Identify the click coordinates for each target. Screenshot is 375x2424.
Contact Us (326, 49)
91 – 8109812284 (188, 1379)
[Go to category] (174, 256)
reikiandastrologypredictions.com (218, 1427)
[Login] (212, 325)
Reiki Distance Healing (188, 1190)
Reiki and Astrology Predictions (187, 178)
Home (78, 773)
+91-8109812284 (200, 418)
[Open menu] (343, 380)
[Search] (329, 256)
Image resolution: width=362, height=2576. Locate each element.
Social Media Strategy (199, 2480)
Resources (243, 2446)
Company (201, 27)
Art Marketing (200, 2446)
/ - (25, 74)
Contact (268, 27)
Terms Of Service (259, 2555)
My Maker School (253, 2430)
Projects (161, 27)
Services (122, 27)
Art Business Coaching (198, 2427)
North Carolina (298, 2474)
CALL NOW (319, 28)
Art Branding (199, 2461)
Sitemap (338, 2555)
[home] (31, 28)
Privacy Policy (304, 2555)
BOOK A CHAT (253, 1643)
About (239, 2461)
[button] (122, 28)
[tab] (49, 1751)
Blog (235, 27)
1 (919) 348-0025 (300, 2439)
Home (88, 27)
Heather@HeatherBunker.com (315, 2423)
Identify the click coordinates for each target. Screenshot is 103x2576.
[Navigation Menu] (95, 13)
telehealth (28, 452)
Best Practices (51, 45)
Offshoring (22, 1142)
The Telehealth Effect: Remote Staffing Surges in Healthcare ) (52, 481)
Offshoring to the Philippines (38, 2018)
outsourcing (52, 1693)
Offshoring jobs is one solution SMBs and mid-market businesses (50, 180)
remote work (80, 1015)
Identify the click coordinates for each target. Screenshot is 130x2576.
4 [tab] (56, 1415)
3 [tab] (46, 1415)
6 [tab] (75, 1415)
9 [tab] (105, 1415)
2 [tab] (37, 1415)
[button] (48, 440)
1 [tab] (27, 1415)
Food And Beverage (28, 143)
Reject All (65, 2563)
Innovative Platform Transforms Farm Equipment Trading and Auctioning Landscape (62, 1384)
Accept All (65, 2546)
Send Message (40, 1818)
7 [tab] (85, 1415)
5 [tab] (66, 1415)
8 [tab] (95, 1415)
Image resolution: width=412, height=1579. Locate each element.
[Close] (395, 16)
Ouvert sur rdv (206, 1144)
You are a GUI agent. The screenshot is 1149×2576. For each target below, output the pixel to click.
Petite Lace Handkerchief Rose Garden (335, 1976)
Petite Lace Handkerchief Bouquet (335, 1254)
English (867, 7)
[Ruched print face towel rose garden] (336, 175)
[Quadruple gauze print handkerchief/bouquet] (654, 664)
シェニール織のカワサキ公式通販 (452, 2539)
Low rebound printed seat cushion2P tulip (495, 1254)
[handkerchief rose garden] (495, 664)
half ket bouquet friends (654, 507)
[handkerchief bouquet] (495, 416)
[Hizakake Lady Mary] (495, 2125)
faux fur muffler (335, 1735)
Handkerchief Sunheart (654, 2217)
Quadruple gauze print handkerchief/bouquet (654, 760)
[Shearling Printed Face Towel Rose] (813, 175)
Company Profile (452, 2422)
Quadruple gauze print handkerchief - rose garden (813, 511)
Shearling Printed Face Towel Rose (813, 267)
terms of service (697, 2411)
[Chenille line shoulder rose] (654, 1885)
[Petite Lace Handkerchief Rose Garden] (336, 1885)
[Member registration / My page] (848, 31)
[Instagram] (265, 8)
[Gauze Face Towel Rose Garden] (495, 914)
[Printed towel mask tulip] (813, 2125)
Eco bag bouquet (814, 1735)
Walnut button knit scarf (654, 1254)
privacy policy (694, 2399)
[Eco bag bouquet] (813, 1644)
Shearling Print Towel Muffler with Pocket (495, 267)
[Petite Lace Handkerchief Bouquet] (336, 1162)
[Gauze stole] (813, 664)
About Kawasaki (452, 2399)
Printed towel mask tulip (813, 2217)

·····

Assigned task |
Repeat, word for word, the lines above between the line holding "Handkerchief Sunheart (654, 2217)" and the line holding "Eco bag bouquet (814, 1735)", inclusive; omit everything else.

Finished task |
Handkerchief Sunheart (654, 2217)
Quadruple gauze print handkerchief/bouquet (654, 760)
[Shearling Printed Face Towel Rose] (813, 175)
Company Profile (452, 2422)
Quadruple gauze print handkerchief - rose garden (813, 511)
Shearling Printed Face Towel Rose (813, 267)
terms of service (697, 2411)
[Chenille line shoulder rose] (654, 1885)
[Petite Lace Handkerchief Rose Garden] (336, 1885)
[Member registration / My page] (848, 31)
[Instagram] (265, 8)
[Gauze Face Towel Rose Garden] (495, 914)
[Printed towel mask tulip] (813, 2125)
Eco bag bouquet (814, 1735)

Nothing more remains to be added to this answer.